• [Tekstfragment]:
****************

Roep om nieuwe selectielijst
De nieuwe digitale werkwijze maakt de roep om een nieuwe selectiemethode van het waarderen en selecteren van archieven in de 21ste eeuw steeds luider. De huidige Selectielijst, die uit 1996 dateert, heeft tussentijds alleen kleine aanpassingen gekend door gewijzigde wet- en regelgeving. Deze selectielijst stamt dus uit het papieren tijdperk, toen gemeentes per dossier werkten: een bundeling van alle aanvragen van één rechtspersoon.
De oude selectielijst gaat uit van alle mogelijke documenten die een organisatie kan ontvangen of maken. De documenten worden individueel benoemd en gewaardeerd. Het is handig voor een papieren file om alles per dossier te ordenen; je hebt alles bij de hand. Zo kan het dossier van een horecalocatie zowel een drankvergunning als een rapport over brandveiligheid van het pand bevatten, alsmede een terrasvergunning en een bouwkundige keuring. Nadeel van deze werkwijze is dat de verschillende stukken in één dossier verschillende bewaartermijnen hebben. Digitale oplossingen zijn hiervoor veel beter geschikt.
Binnen het ‘zaakgericht’ werken neemt een ‘zaak’ de rol van het dossier over. Een zaak beperkt zich tot één werkproces: in het voorbeeld van de horecalocatie krijgt elk van de vier onderwerpen een eigen zaak, met de daarbij horende vernietigingstermijn.
De nieuwe selectielijst ondersteunt deze nieuwe manier van werken. Verder maakt de lijst een onderscheid tussen documenten die gemaakt worden voor de eigen gemeentelijke organisatie en documenten die ontstaan bij communicatie van de gemeente met burgers en bedrijven. Omdat de oude Selectielijst nog uitgaat van dossiervorming en waardering op documentniveau, voldoet zij steeds minder aan moderne manieren van werken waar de digitalisering centraal staat.

****************

• [Te maken opgaven]:
(A) Noem alle stukken die volgens de tekst over de selectielijst in het dossier van een horecalocatie kunnen zitten.
(B) Uit welk jaar stamt de huidige Selectielijst volgens de tekst over de selectielijst?
(C) Zet de tekst over de selectielijst voort, te beginnen na de laatste zin.

****************

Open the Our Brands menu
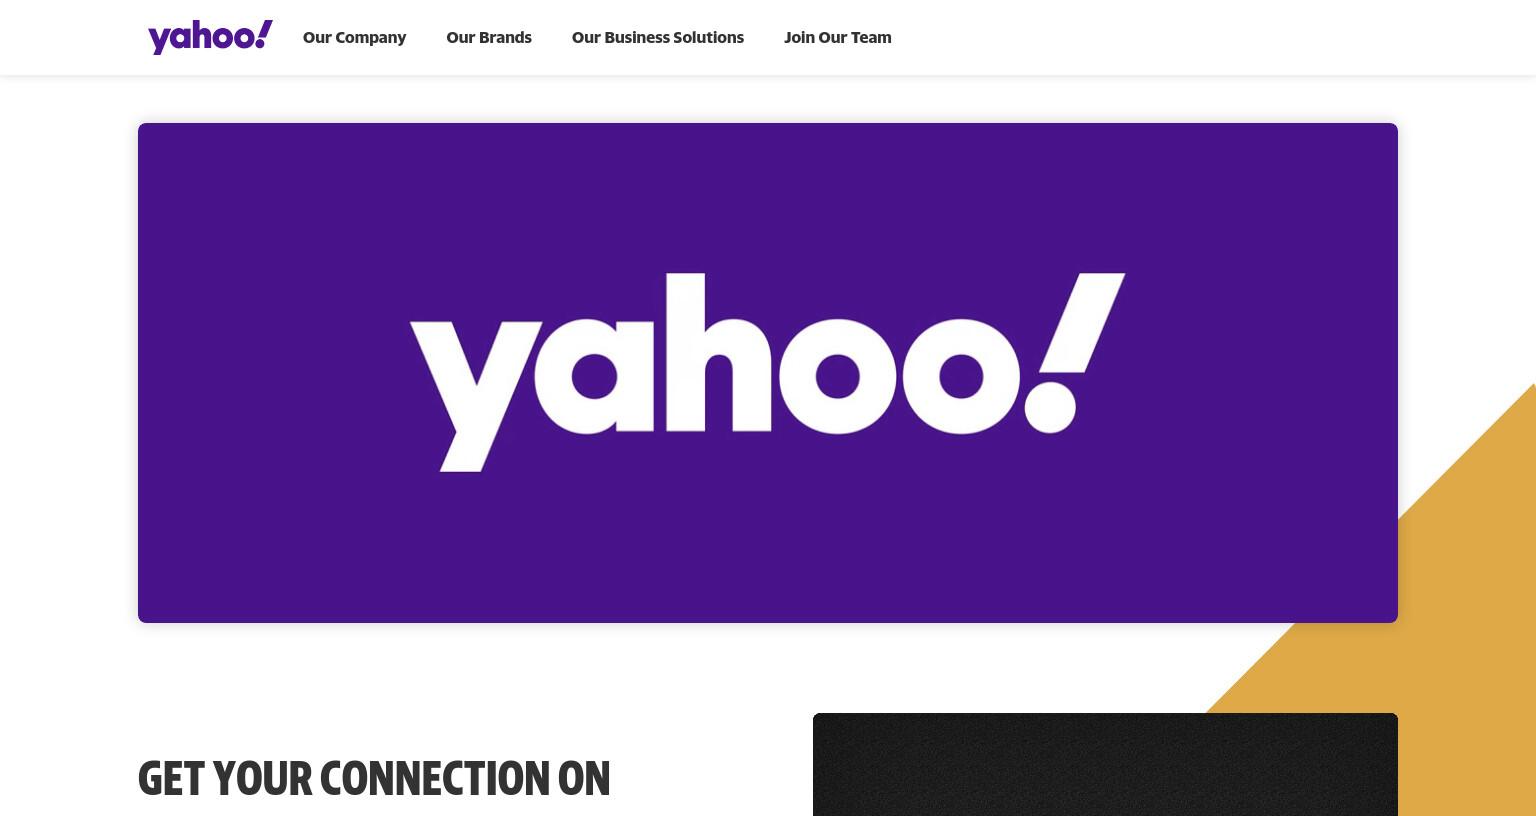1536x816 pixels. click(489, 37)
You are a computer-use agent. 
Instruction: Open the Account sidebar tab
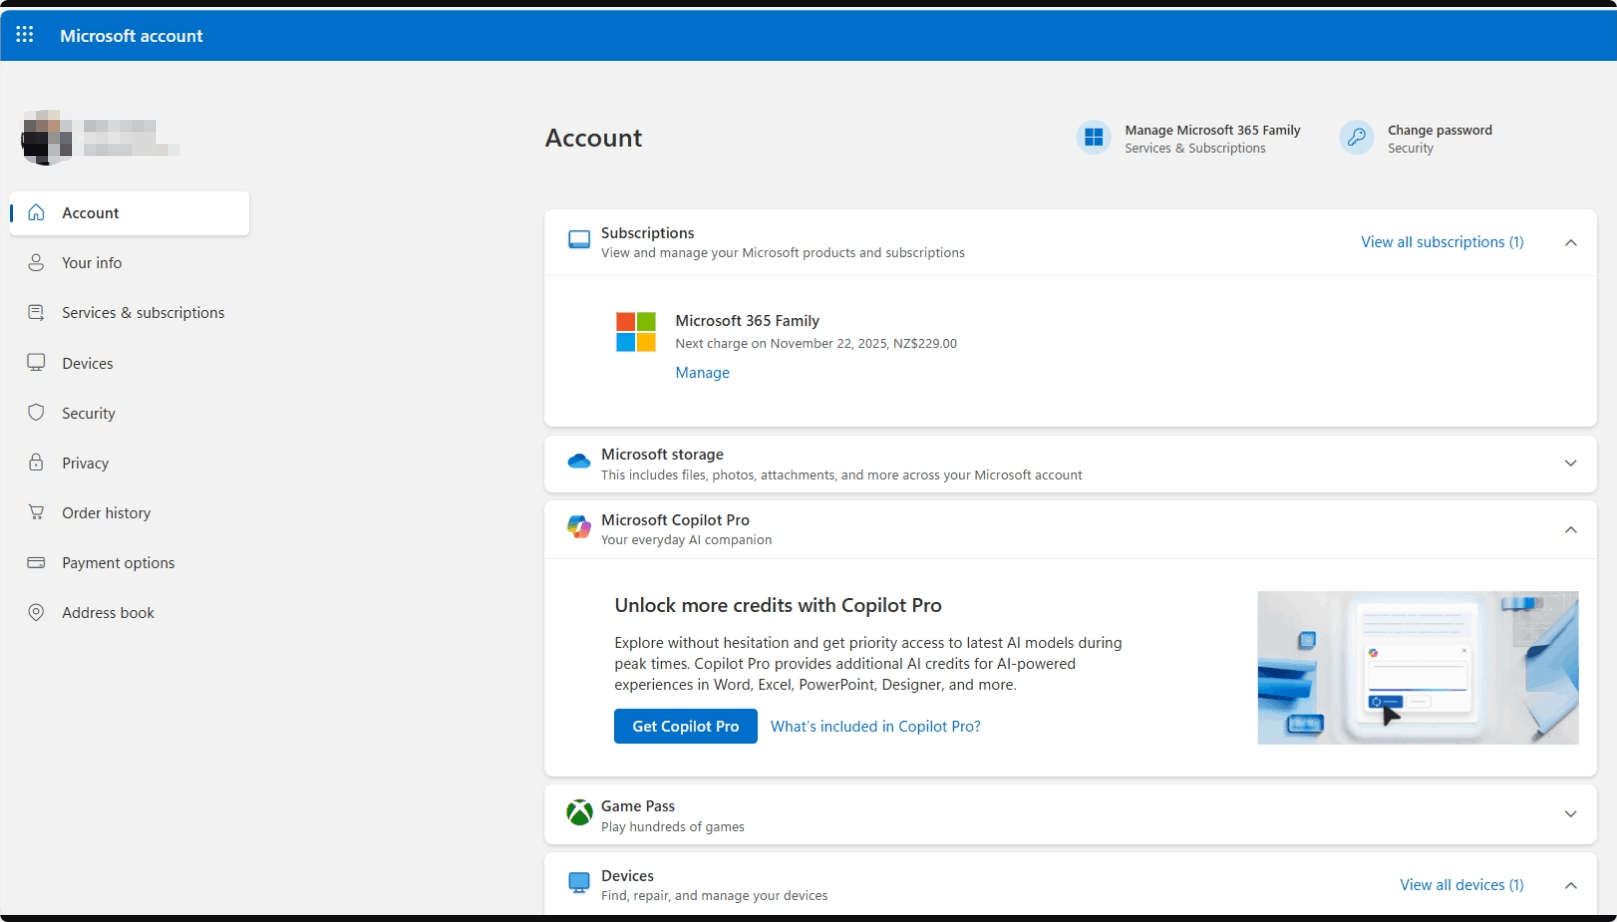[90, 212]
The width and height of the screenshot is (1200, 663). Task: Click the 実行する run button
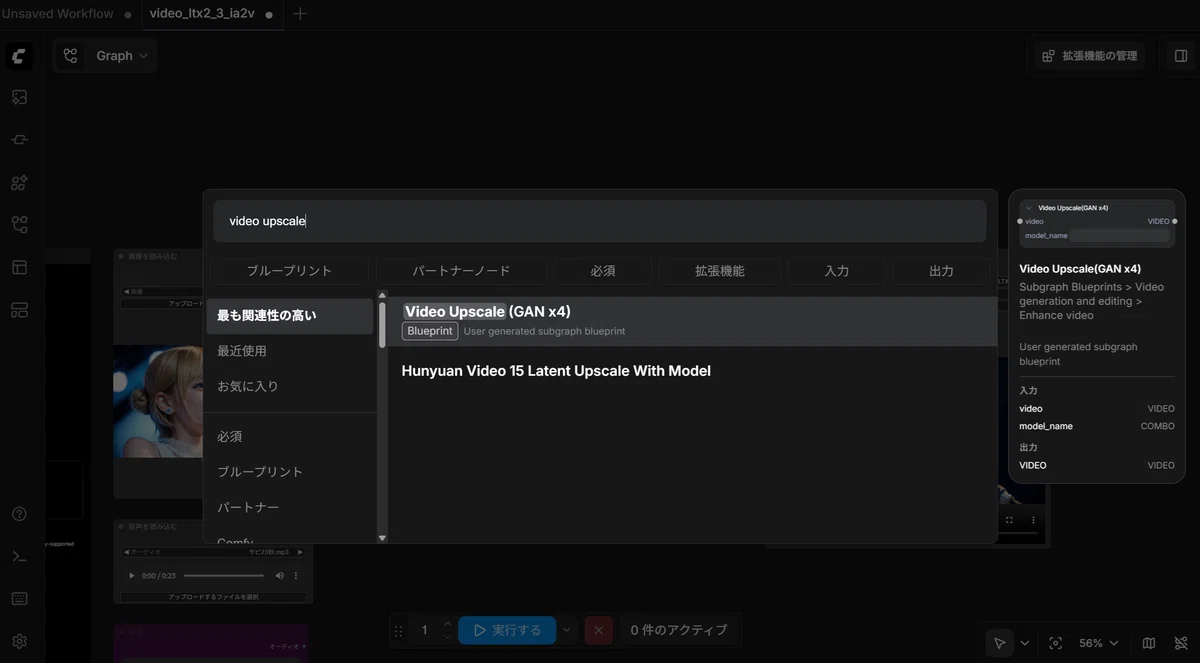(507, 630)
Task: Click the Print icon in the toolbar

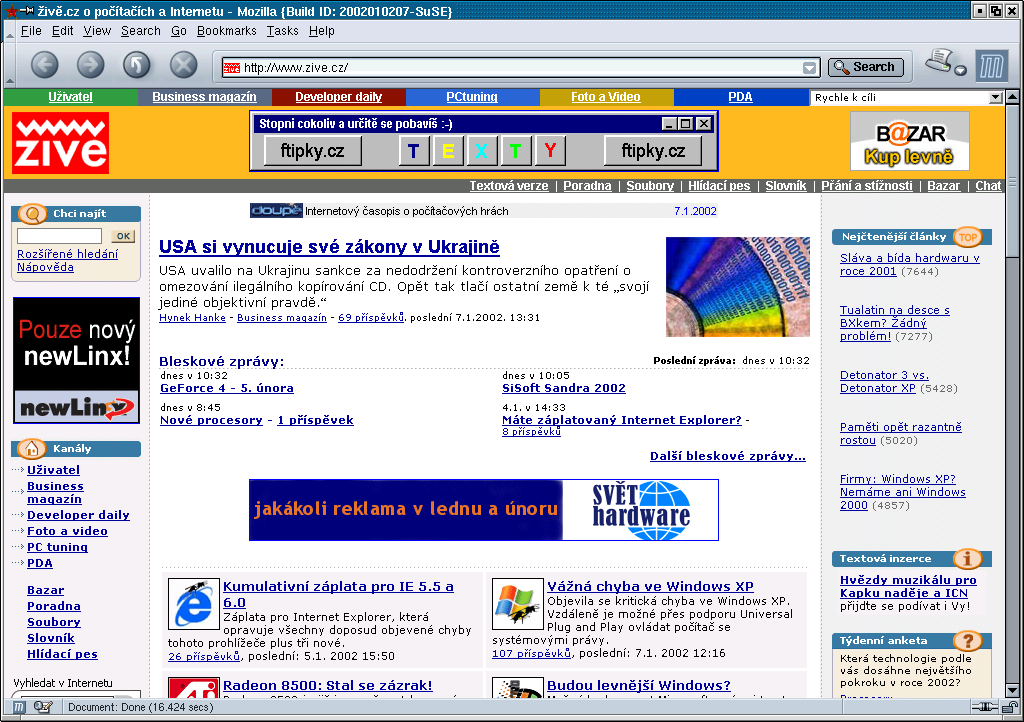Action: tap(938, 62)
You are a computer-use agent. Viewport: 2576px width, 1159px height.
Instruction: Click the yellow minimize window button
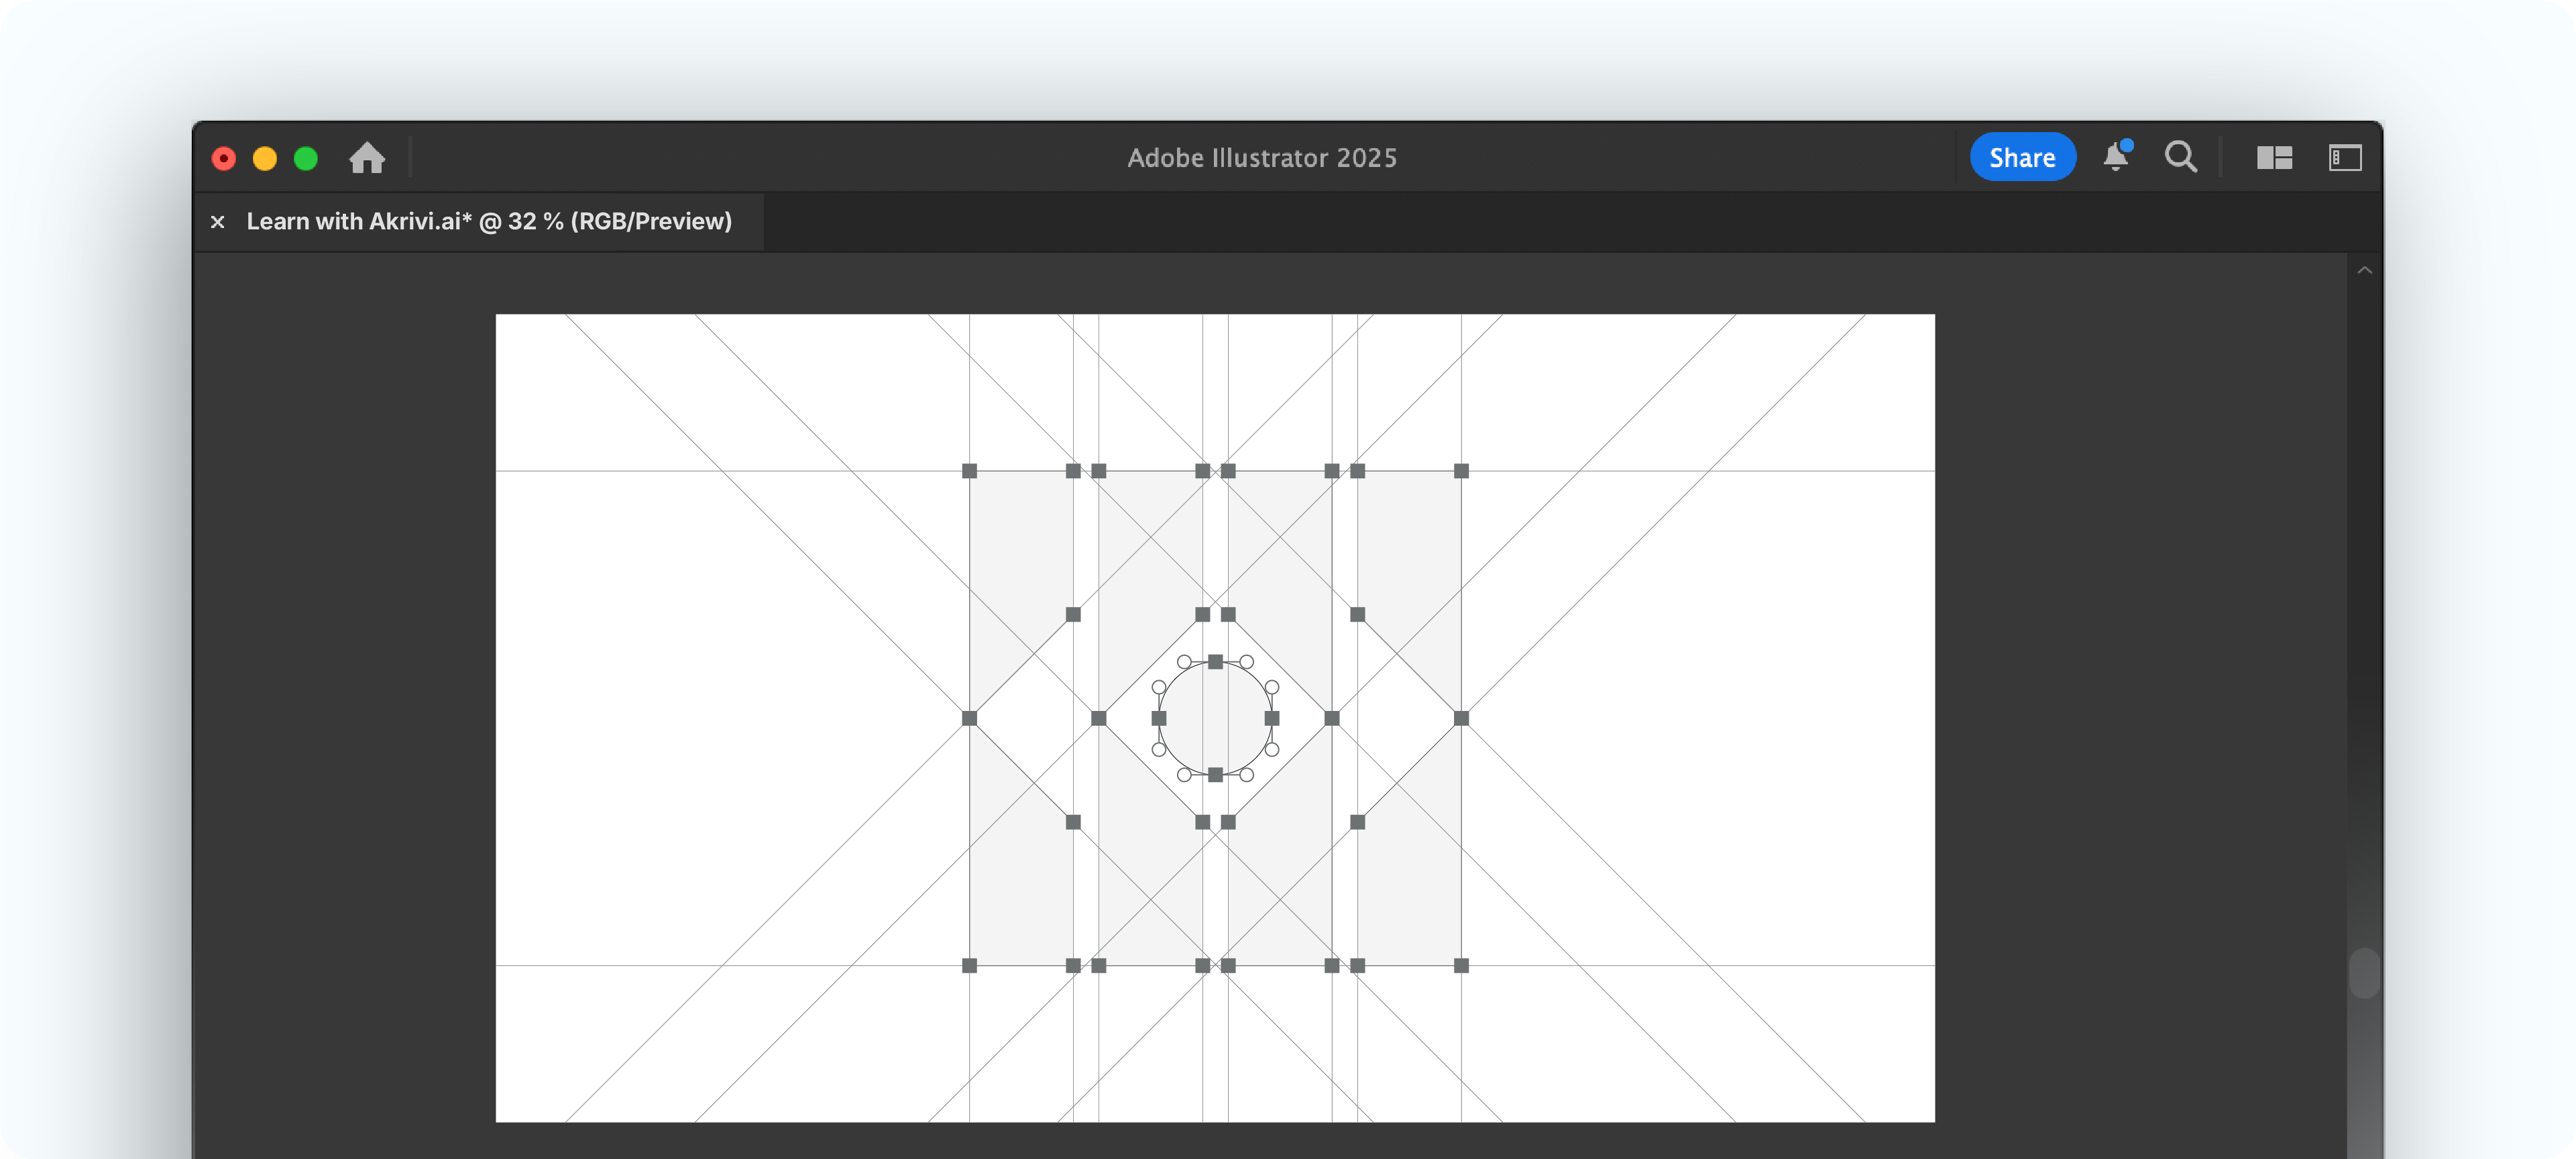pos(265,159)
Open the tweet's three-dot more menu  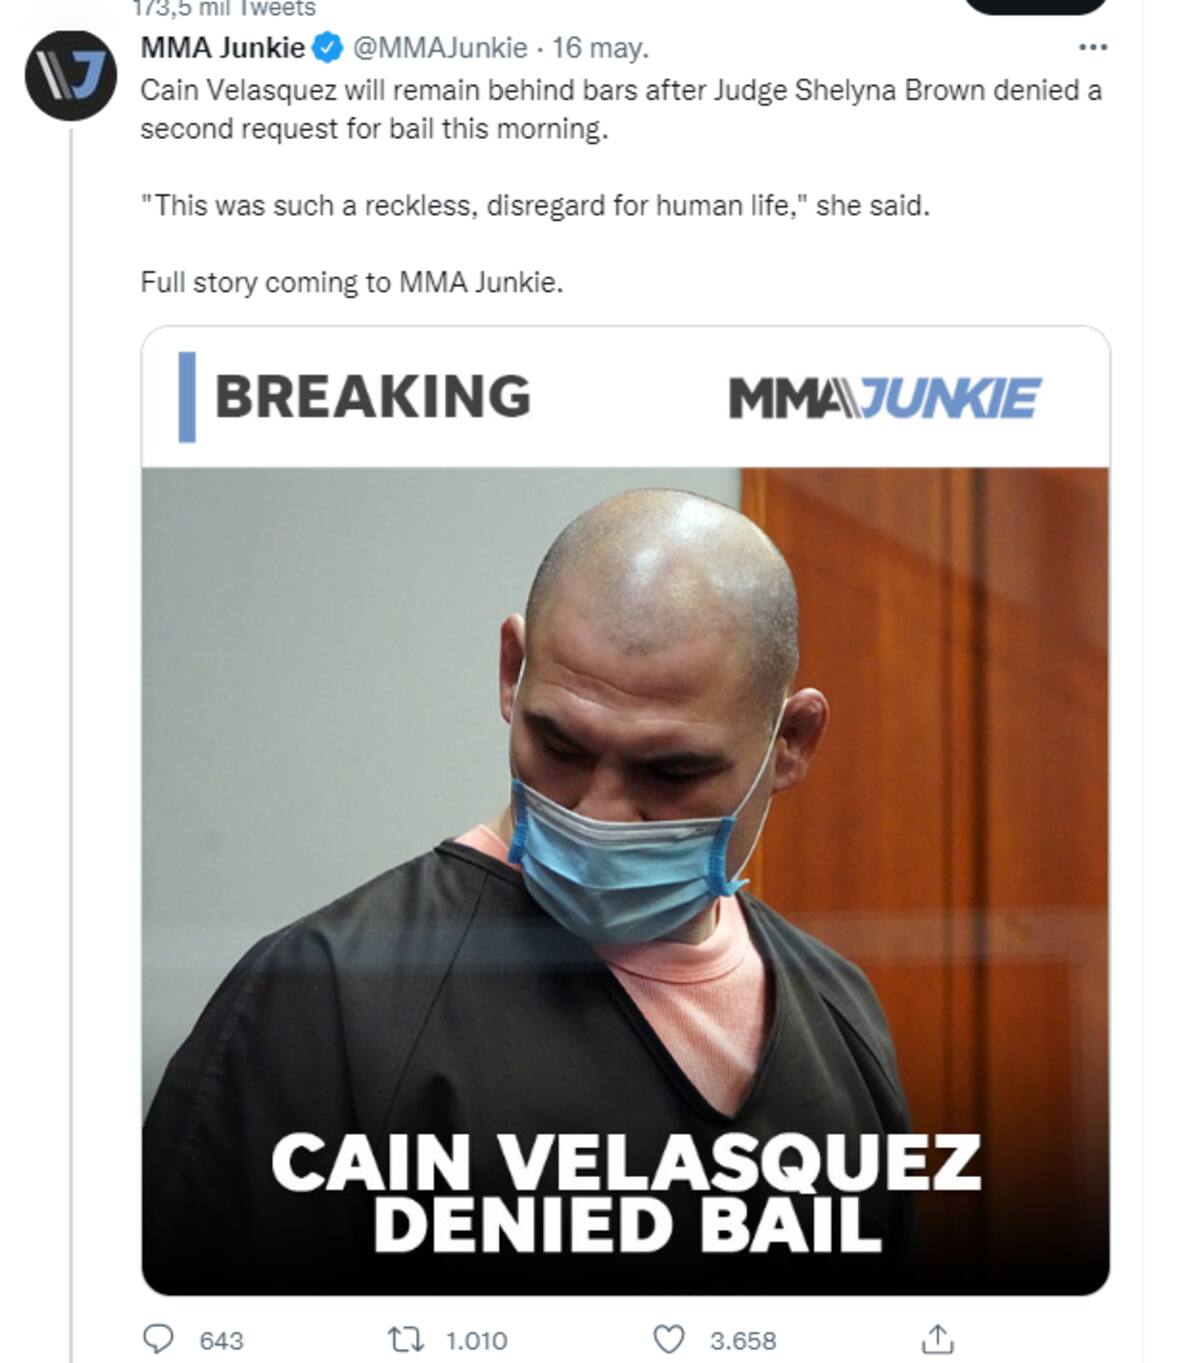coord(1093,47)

****************

• [Verwachte antwoorden]:
(A)
- een drankvergunning
- een rapport over brandveiligheid van het pand
- een terrasvergunning
- een bouwkundige keuring

(B) Uit 1996.

(C)
Werken met de nieuwe lijst
Om tot een Selectielijst te komen die voor langere tijd bruikbaar is, hebben de Adviescommissie Archieven en het VNG-bureau aan VHIC de opdracht gegeven om met ondersteuning van KING verschillende analyses uit te voeren. Er zijn 26 hoofdprocessen gedefinieerd. Voorbeelden van zo’n hoofdproces zijn bijvoorbeeld ‘plannen opstellen’ of ‘producten en diensten leveren’. Aan deze hoofdprocessen hangen generieke documenttypes (‘producten’ genoemd in de Selectielijst) als besluiten en onderzoeksrapporten. De waardering van de archiefbescheiden zal in de toekomst afhangen van de definitie die aan elk van de 26 processen gegeven wordt.
Het werken met hoofdprocessen maakt de Selectielijst compacter omdat veel specifieke documenttypes uit de lijst zijn ondergebracht bij hun generieke broertje. Dat maakt de lijst gemakkelijker doorzoekbaar en breder toepasbaar. Het gevaar is wel dat de lijst te breed kan worden geïnterpreteerd – met het toekennen van verkeerde bewaartermijnen tot gevolg.
Recordmanagers moeten nu in staat zijn om documenten die ze eerder bekeken vanuit het deelproces te herleiden naar het hoofdproces, om zo tot de juiste bewaartermijn te komen. De naam van het document zorgt daarbij echter soms voor verwarring. Zo vallen een plan van aanpak voor een Wet Maatschappelijke Ondersteuning (WMO)-client en een structuurvisie nu onder dezelfde categorie.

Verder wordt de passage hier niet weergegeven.